The Psychological Paradigm
Today, rather than moralizing about good and evil, we tend to explore psychological explanations for such behavior – and I think this is a much more constructive approach. While I do not think we can ever completely explain the chaotic forces synapsing around inside a human brain, some dominant factors do peak out and can be noticed. Cho (the shooter) was clearly a disturbed individual. Because Cho sent a package to NBC, we have some documentation as to what was going on inside his head. He was isolated from his peers and from other people in general. In his isolation he harbored a growing resentment for everyone else, especially those around him. The resentment turned to hatred, and eventually to violence. The images he sent to NBC also indicate that Cho was engaging in power fantasies – envisioning himself as a slick stylish shooter like someone out of the Matrix. Power fantasies are a typical way to deal with feelings of low self-esteem and powerlessness.

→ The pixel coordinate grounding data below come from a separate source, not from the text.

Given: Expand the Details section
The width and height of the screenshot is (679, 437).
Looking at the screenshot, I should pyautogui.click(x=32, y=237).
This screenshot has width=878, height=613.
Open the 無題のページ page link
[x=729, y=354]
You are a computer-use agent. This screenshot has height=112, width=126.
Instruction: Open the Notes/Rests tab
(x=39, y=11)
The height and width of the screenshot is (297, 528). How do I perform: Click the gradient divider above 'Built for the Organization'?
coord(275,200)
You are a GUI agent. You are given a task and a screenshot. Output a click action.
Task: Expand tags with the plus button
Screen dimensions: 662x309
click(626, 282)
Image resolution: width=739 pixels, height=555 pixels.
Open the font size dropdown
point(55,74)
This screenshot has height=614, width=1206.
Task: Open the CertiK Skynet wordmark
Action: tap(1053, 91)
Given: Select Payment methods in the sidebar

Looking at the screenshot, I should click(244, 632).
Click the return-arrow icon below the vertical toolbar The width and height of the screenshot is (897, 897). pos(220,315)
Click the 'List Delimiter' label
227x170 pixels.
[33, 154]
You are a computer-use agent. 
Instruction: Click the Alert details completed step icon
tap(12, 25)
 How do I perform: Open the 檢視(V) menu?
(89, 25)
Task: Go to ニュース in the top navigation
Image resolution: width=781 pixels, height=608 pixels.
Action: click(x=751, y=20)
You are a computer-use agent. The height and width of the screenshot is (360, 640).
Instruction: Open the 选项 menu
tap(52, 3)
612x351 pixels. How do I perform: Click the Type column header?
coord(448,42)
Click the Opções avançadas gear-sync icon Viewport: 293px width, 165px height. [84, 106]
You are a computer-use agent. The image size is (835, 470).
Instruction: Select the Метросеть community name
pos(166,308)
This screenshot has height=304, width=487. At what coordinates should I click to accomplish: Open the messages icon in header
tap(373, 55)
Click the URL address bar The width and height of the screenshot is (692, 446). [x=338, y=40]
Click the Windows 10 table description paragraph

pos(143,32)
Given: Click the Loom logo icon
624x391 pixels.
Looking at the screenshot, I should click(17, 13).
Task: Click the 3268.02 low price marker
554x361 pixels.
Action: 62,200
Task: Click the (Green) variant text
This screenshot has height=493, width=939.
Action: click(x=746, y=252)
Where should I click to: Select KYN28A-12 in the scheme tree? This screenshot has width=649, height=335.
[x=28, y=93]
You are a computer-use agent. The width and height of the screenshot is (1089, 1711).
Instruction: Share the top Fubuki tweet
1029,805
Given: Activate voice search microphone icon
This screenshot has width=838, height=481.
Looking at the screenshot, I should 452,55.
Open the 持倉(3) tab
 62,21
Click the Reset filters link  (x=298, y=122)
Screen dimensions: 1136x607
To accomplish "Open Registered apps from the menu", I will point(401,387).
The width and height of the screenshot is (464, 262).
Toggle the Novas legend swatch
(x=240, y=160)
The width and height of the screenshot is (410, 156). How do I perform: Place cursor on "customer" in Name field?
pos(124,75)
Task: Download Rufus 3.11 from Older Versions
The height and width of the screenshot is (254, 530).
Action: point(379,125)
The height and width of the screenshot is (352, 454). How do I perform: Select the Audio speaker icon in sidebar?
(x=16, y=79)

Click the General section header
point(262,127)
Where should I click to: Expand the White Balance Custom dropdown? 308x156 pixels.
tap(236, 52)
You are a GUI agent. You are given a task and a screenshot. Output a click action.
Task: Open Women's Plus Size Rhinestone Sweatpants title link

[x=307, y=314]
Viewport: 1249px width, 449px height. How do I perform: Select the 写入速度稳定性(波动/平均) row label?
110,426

Other possibilities include a psychopathic disorder, in which Cho would not have had the ability to empathize with other people – to “feel their pain”, or even think of them as individual humans deserving of their own rights. People are merely other things that fill his world, to be dealt with in whatever way suited Cho without consideration to their feelings or rights.
The Neurological Paradigm
Also, there is good reason to believe that Cho was not neurologically well. Many of his behaviors and thoughts are typical of those suffering from schizophrenia. This is a brain disorder that tends to emerge in the early 20’s – Cho was 24. It commonly involves paranoid and bizarre ideation, and a disconnection from reality.
It is probable that the neurological and psychological factors were working in concert, causing Cho to spiral away from reality and decency into a psychotic fantasy world where he had the power and authority to execute his fellow students for their perceived deficiencies.
Morality and Free Will
There is a certain comfort in trying to understand why Cho did what he did, and yet there is simultaneously a lingering discomfort with the psychological/neurological approach, as apposed to the moralistic approach. In other words, it may seem to some, and may also be very bothersome, that explaining Cho’s behavior is equivalent to excusing it – as if Cho were just another victim in a sequence of deterministic events playing themselves out. We don’t want to be deprived of blaming Cho for his own actions, and even despising him for them.
This is a tricky topic. There are those who believe that free will does not exist, and they make a very compelling case for this. The brain, after all, is just a machine following the rules of physics. There is no incorporeal operator inside our heads.
And yet the sense of free will is compelling, almost overwhelming. Although this is a very interesting question, and in fact can have many practical implications, I do not think that a recognition of the deterministic material cause of our brains, and therefore minds, is incompatible with morality and responsibility. The simplest reconciliation is to say that we must act “as if” we have free will, for to do otherwise is not practical. Crimes must be punished and we must all have a sense of our own moral responsibility.
In fact you can argue that having a personal moral sense of responsibility is just as necessary in a world without free will as one with free will. In the former case, our deterministic brains benefit from the “meme” of moral responsibility as it leads to a better practical outcome for us as individuals and as a society.
I other words, we still need morality, we still need to be good people, we can still condemn the actions of Cho – without invoking the “ghost in the machine” or rejecting our growing knowledge of how the brain works.